Sitting here in shady Westminster Hall, which dates back to 1097, nothing much seems to have changed. Outside, however, a few hundred yards across the road on a College Green bathed in blazing sunshine, assorted pundits and politicians have been milling around most of the day, all busily analysing an electoral landscape that seems to have changed utterly.
From my venerable vantage point, it would be easy to advise them that this Ukip thing will run its course, that it will peak next May in the European elections, after which politics as usual will re-assert itself. And part of me (maybe a big part of me) still wants to do that. That, after all, is what we’ve seen so many times before and—odds on—will see again this time.
And yet, and yet… For that to happen, the Conservative party will have to get a grip and stop doing what it seems to have spent the last two—maybe even ten—years doing.
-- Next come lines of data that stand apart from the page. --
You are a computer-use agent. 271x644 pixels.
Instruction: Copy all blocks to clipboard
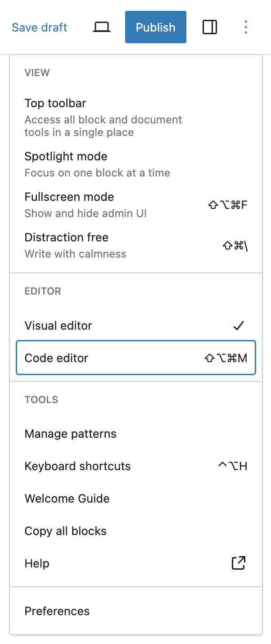click(65, 531)
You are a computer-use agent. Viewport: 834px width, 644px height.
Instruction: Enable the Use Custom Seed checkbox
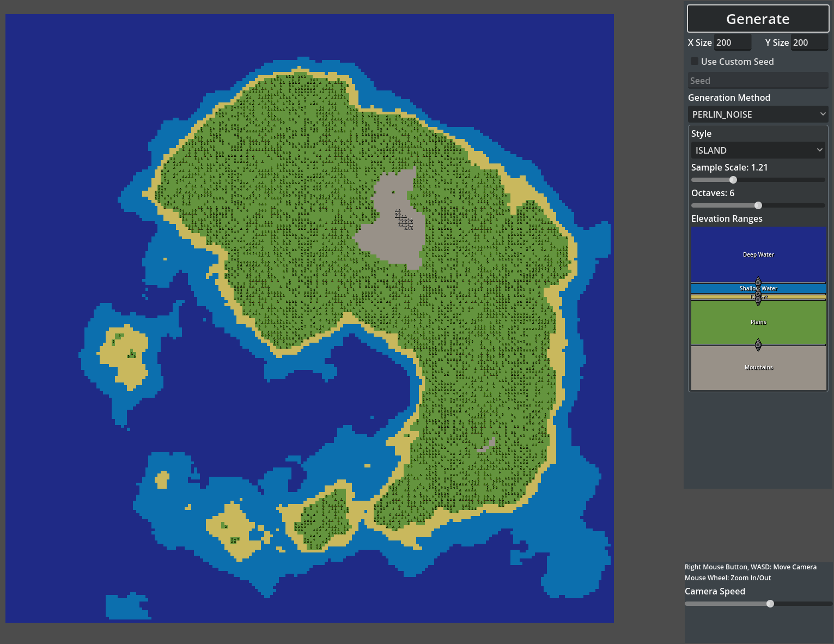pyautogui.click(x=695, y=62)
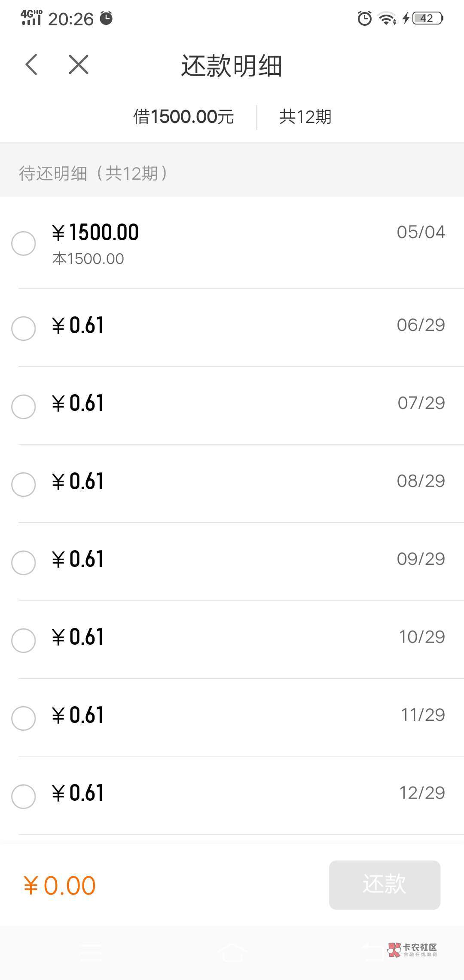Select the ¥0.61 installment due 11/29

(24, 718)
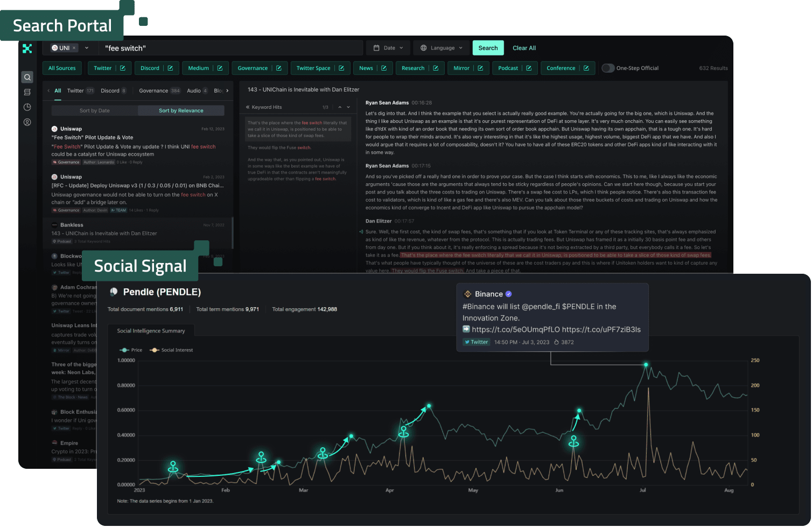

Going right back to William Hague and with only a brief let-up between 2005 and 2007 when Cameron first came in, they have steadily given the impression to anyone paying attention that deep down UKIP has got a point—that we really are ruled by Brussels’s diktats, that this crowded island really is full, that scroungers really are taking us all for a ride, that we really are taxed to the hilt, that we really are being strangled by red tape, that we really do live in a place where political correctness counts for more than common sense, and that our best years are probably behind us.
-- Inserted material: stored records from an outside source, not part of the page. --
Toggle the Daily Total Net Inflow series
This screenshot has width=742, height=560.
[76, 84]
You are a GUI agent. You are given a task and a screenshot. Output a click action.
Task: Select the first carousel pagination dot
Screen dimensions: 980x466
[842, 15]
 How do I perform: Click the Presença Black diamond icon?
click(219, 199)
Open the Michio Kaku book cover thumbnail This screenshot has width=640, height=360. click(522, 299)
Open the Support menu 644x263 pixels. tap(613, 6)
I can understand why they’ve done it. Some Tories genuinely agree with Ukip—it reminds them of the Conservative party they imagine they once belonged to. Others are simply frightened by the power of the press or else reason (understandably, given polls and focus groups) that its no-nonsense views are shared by lots of people—people whose votes the government isn’t likely to win on bread and butter issues like the economy or public services. Show those voters, the story goes, that it’s not only Ukip who are listening to their concerns and they’ll soon—or eventually—come flooding back. Meanwhile Labour ends up looking like a soft touch, because it can’t or won’t follow you down that blind alley. 2015? Game over.
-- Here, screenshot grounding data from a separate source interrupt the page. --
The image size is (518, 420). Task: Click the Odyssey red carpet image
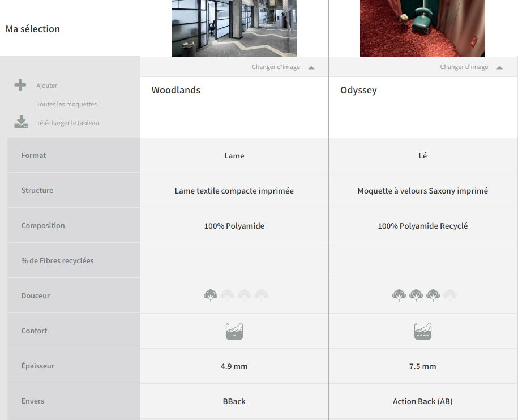coord(422,28)
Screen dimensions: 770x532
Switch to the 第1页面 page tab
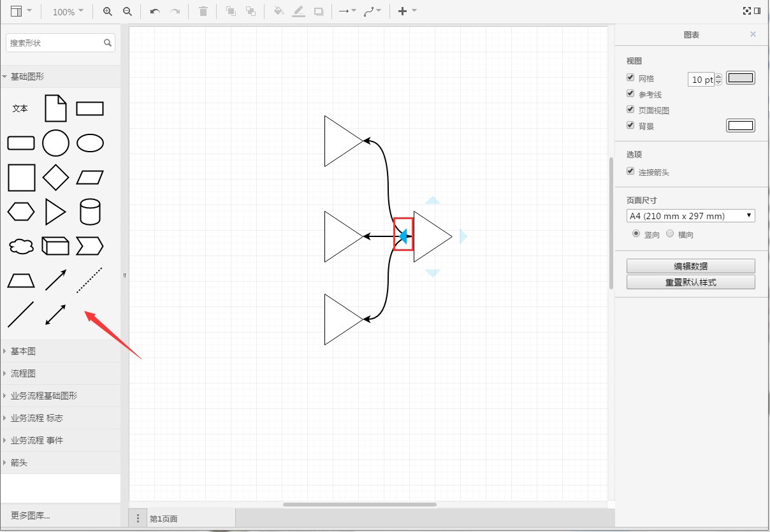(x=164, y=519)
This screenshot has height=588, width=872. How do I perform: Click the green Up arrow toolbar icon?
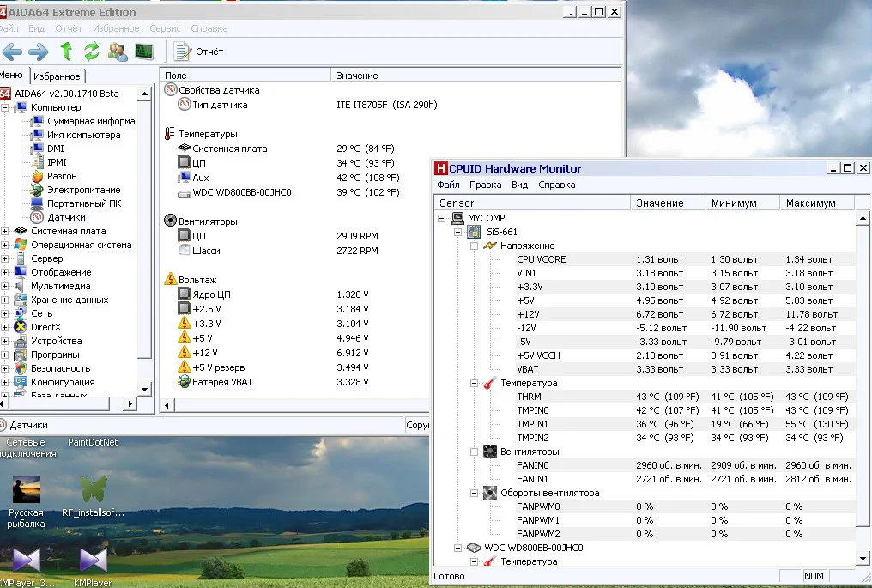point(66,52)
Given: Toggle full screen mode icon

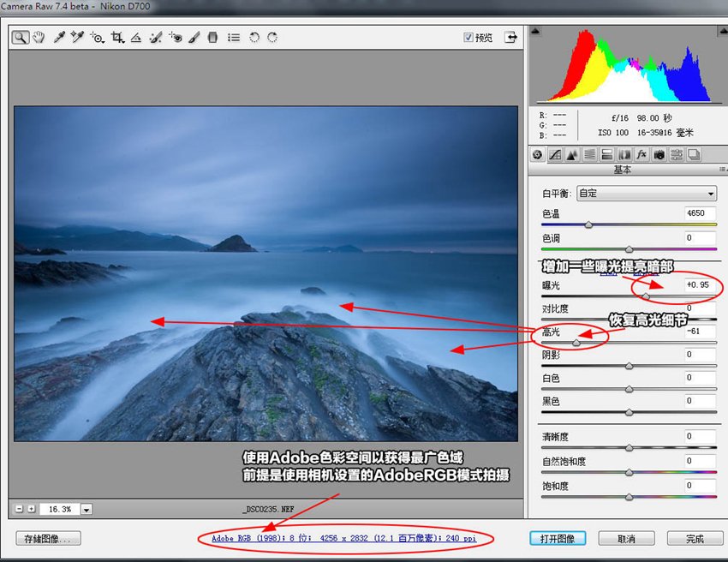Looking at the screenshot, I should click(x=510, y=37).
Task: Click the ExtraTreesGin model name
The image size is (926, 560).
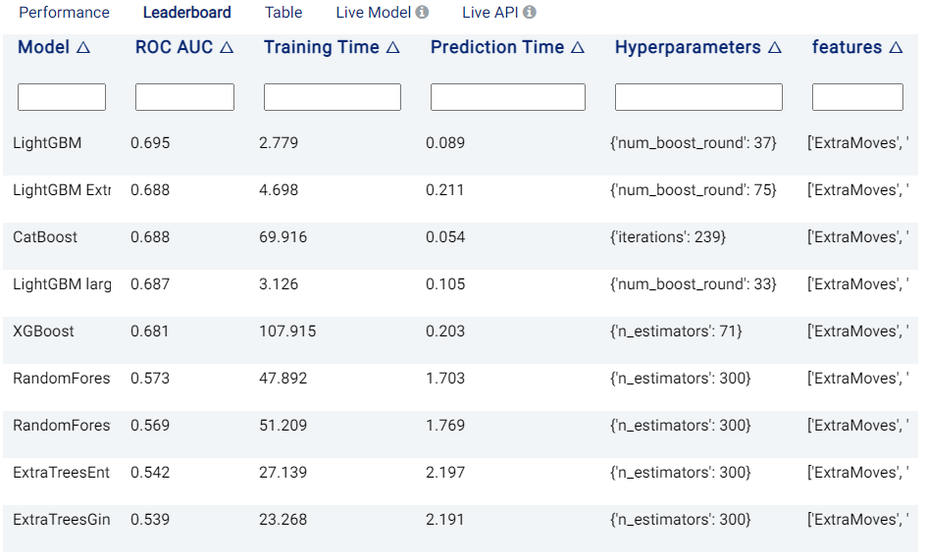Action: (62, 520)
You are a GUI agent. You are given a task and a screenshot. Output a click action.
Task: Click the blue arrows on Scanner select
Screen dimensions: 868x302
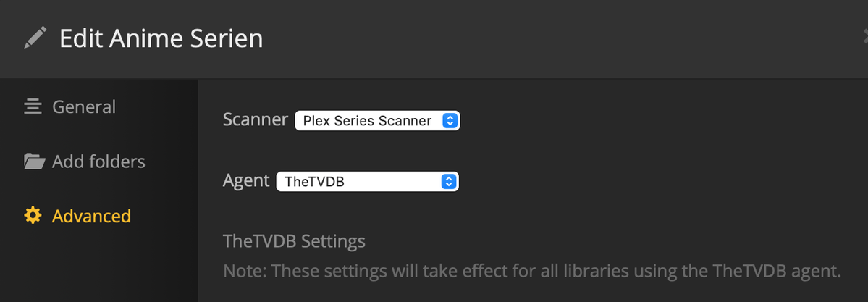(x=450, y=121)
But it doesn’t always work out like that. By simply mirroring their anxieties, telling them that you “get it,” standing up to Europe, tightening border controls, clamping down on welfare abuse, raising tax thresholds and cocking a snook at health and safety, all you do is leave them wanting more—and looking around for a party that will promise it to them, knowing full well it will never be asked to deliver on that promise. Meanwhile, you lose to Labour and the Lib Dems a whole bunch of voters who just can’t put up with the rubbish that you, and Ukip, and your friends in the newspapers are talking.
Some will say that the Tories have set their course and had better stick to it. Others—notably on the right wing of the parliamentary party and the party-in-the-media—will call on Cameron to track Ukip even more closely. Maybe, believing that at heart he’s still a liberal wet, they will even call for him to step down, particularly if—or rather when—he suffers another drubbing at the European elections next year.
But this is tosh—the equivalent of telling a man in a hole to keep digging or else you’ll replace him with someone with a bigger shovel. Quite how David Cameron climbs out of that hole, of course, is anyone’s guess, but it has to have more to do with the economy picking up, and with continuing to lay into Ed Miliband, than it does with hugging Nigel Farage closer and closer.
Right now, he needs to be thinking about two things: how he can avoid facing Farage in a televised leader’s debate and how he’s going to answer the so-called Ronald Reagan question: are you better off now than you were four (in his case five) years ago? If he can’t, all the Ukip-lite stuff people will push on him in the days, weeks and months to come won’t make a blind bit of difference.